Days after his nomination on the Perot ticket in 1996, Choate was the guest on a TV talk show co-hosted by Dee Dee Myers, Clinton's former press secretary, and Bay Buchanan, the sister and campaign manager of Patrick Buchanan during his bid for the Republican presidential nomination, which the ultrarightist had by that time lost to Robert Dole. Bay Buchanan went out of her way to ask Choate friendly questions, especially about his chauvinist views on immigration and protectionism. Toward the end of the show, she presented Choate with a big "Go Pat, Go!" sign and offered him 10,000 copies left over from Buchanan's campaign. She held up for the TV camera one of those signs with "Buchanan" scratched out but readable and with "Choate" written in above it. Choate responded that he was honored to accept it.

Another new fan of Buchanan is Lenora Fulani, former leader of the New Alliance Party, a middle-class sect with fascist-like elements that years ago shed its "leftist" rhetoric and eventually entered the Reform Party. Fulani recently said on CNN that she could overlook differences she has with the ultrarightist politician on gay rights and the right to abortion because he "can play a role as a unifier." Buchanan, on the other hand, has made it clear he will not back down from his anti-choice and other culture war positions.

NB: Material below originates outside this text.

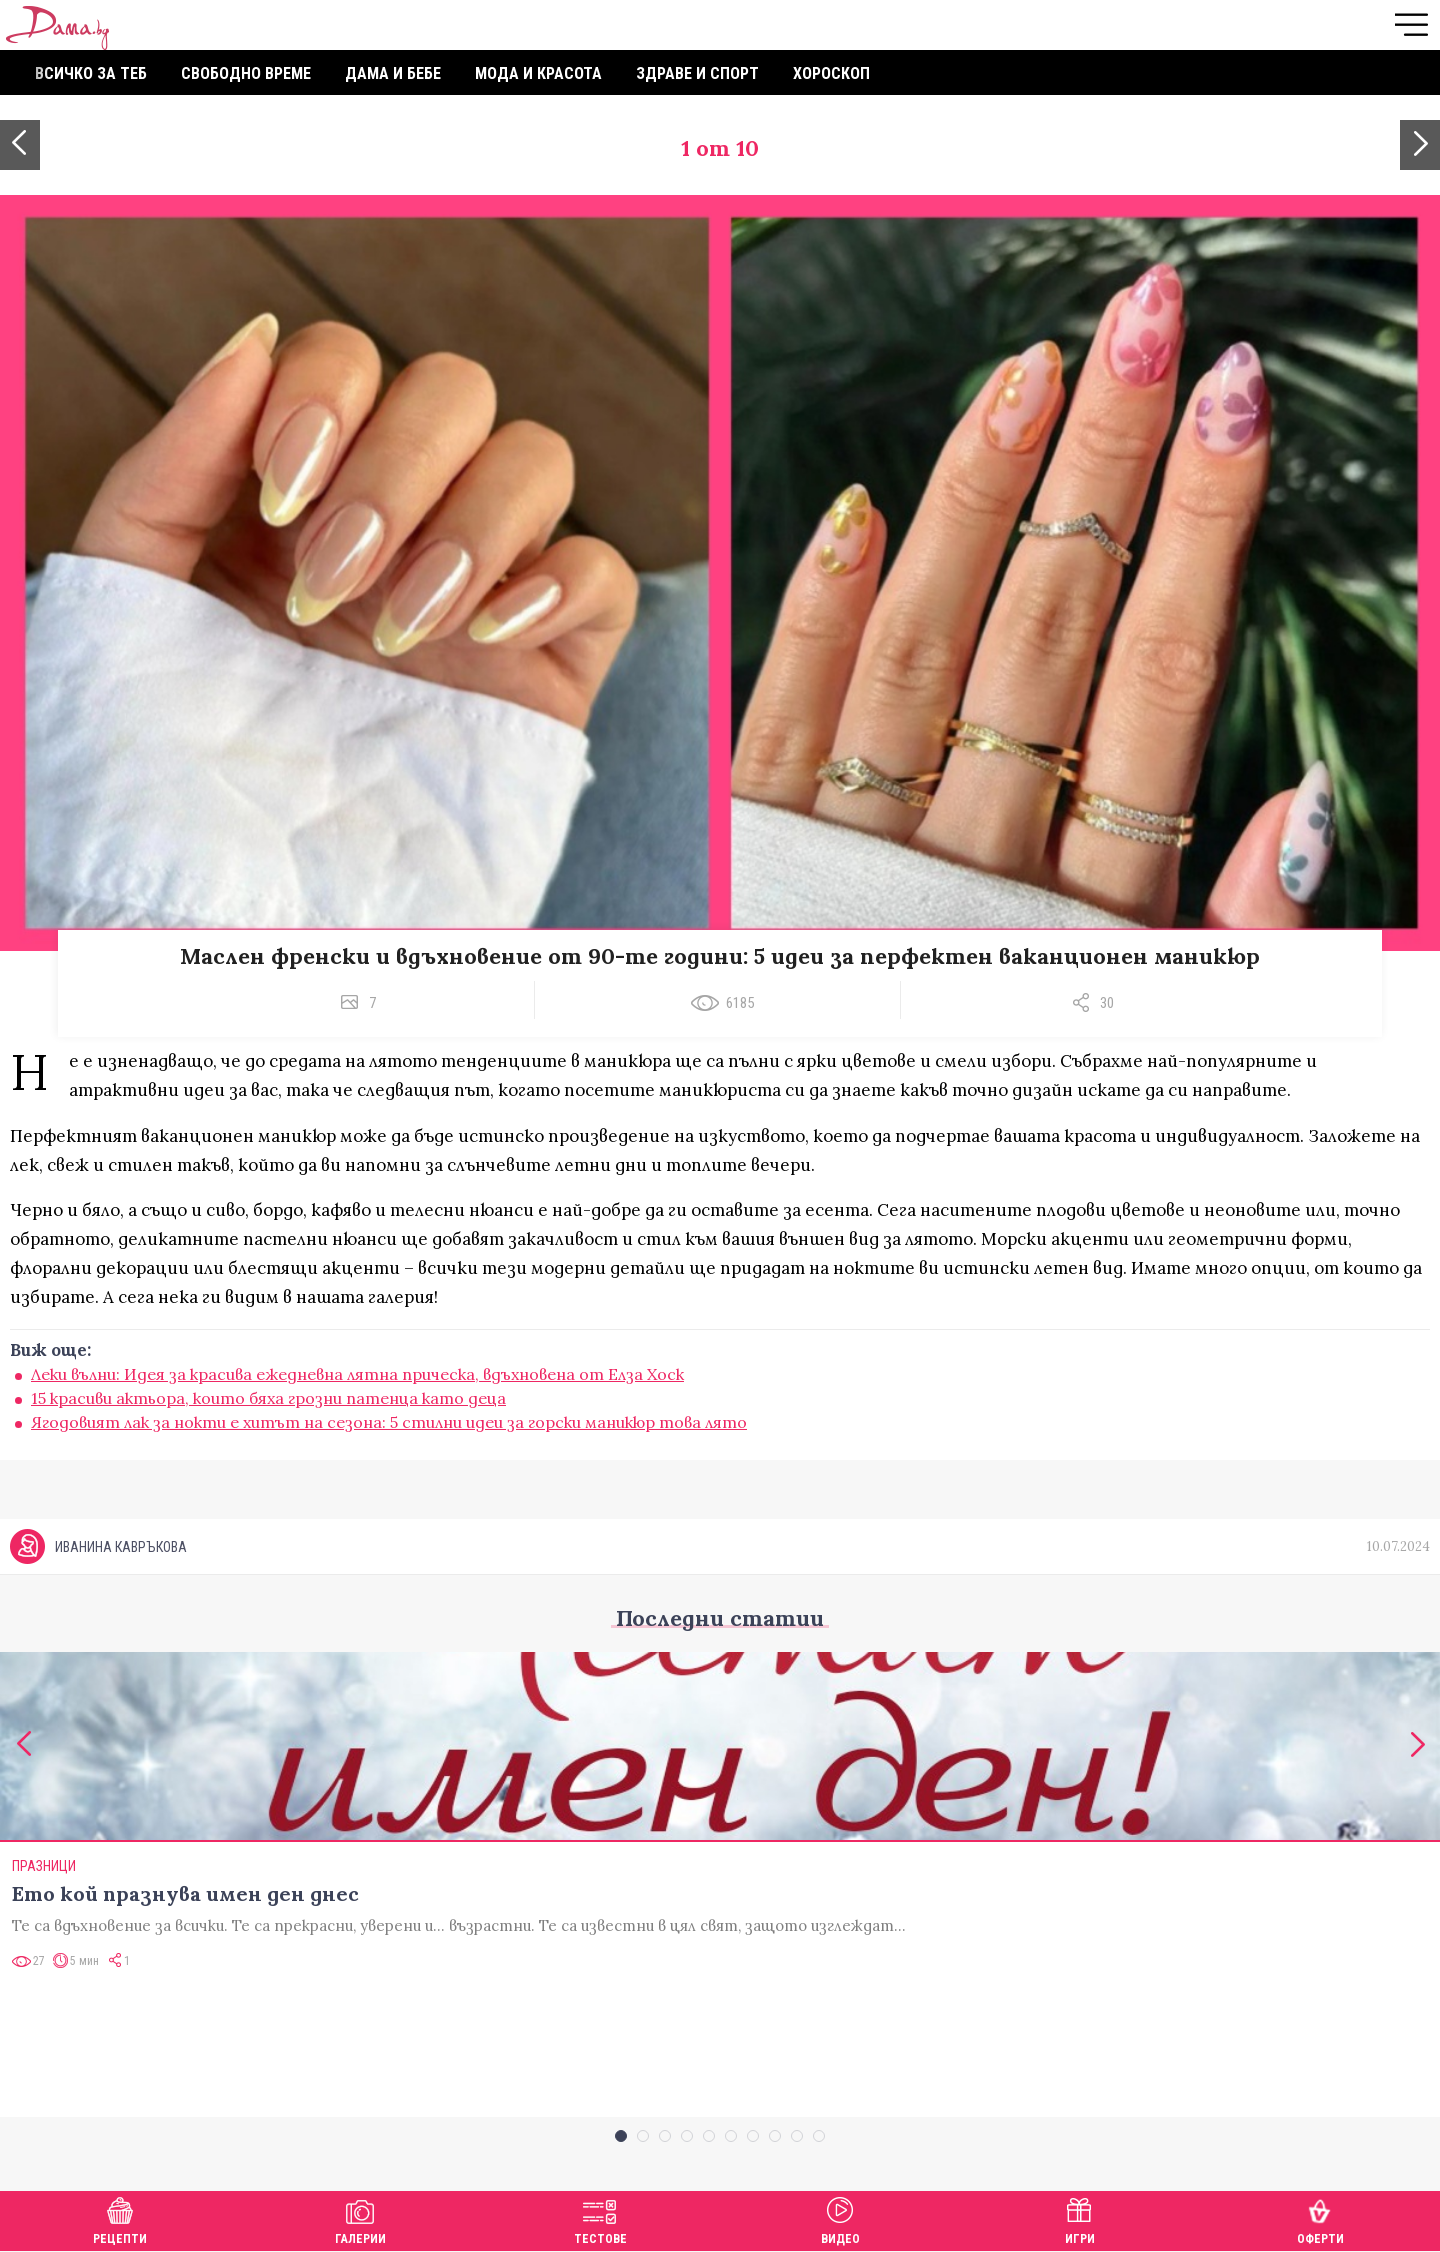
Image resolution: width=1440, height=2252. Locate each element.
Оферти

While some in the Ventura faction of the Reform Party have been hostile to Buchanan's bid, even John Gargan, who won the party's chairmanship with Ventura's backing, differed with the Minnesota governor. "Buchanan's position on all the 'America First' concepts certainly fit in nicely with Reform concepts," Gargan said. "We are for a balanced budget, keeping jobs in America, tightening up on immigration, elimination of the influence of lobbyists and special interests."

Ventura, who has suggested he might run for president in 2004, has expressed the most adamant opposition to Buchanan competing for the political leadership of the Reform Party. Ventura is promoting real estate billionaire Donald Trump to run for the party's nomination against Buchanan. Unlike politicians like Buchanan who espouse a broad range of rightist views, Ventura has taken diverse stands — from supporting a woman's right to choose abortion and legalization of prostitution and drugs — traditionally not positions of the political right — to cutting state-subsidized day care and replacing income tax with a national sales tax. But while Ventura's demagogy is designed to draw support from a wide range of voters with contradictory political views and conflicting class interests, the thrust of his victory in Minnesota and the course of his administration has aided the employers' offensive against working people and given a boost to rightist forces.

For his part, Buchanan has avoided antagonistic remarks about Ventura, calling him a "very impressive man." Buchanan dismissed Trump saying, "We're becoming a plutocracy…and he's got billions of dollars."

In line with his demagogy painting him as the defender of workers and the "little man," Buchanan's supporters have floated the possibility of Teamsters union president James Hoffa as his running mate. "Hoffa has not said no in advance," columnist Robert Novak reported in the September 16 Chicago Sun-Times.

Much of the commentary by liberal, conservative, and leftist critics of Buchanan has dismissed him as an inconsequential fringe element. Charles Lane of the liberal New Republic predicted that "his flameout should be quick and comical." Sam Tanenhaus wrote in the September 20 Wall Street Journal, "This election may not be Mr. Buchanan's last. But it may well be the last in which anyone pays him much attention. Mr. Buchanan has it backward. He has not rejected the Republican Party. It has rejected him."

The sarcasm is misplaced. The incipient fascist politician is not out to win bourgeois popularity polls, and there is no reason to think he will simply fade away. He aims to attract cadres to a reactionary popular movement that will continue to be fueled by the capitalist social crisis itself. Patrick Buchanan and his thuggish Buchanan Brigades are a deadly enemy of the working class and farmers, and will have to be defeated in struggle by the labor movement and its allies.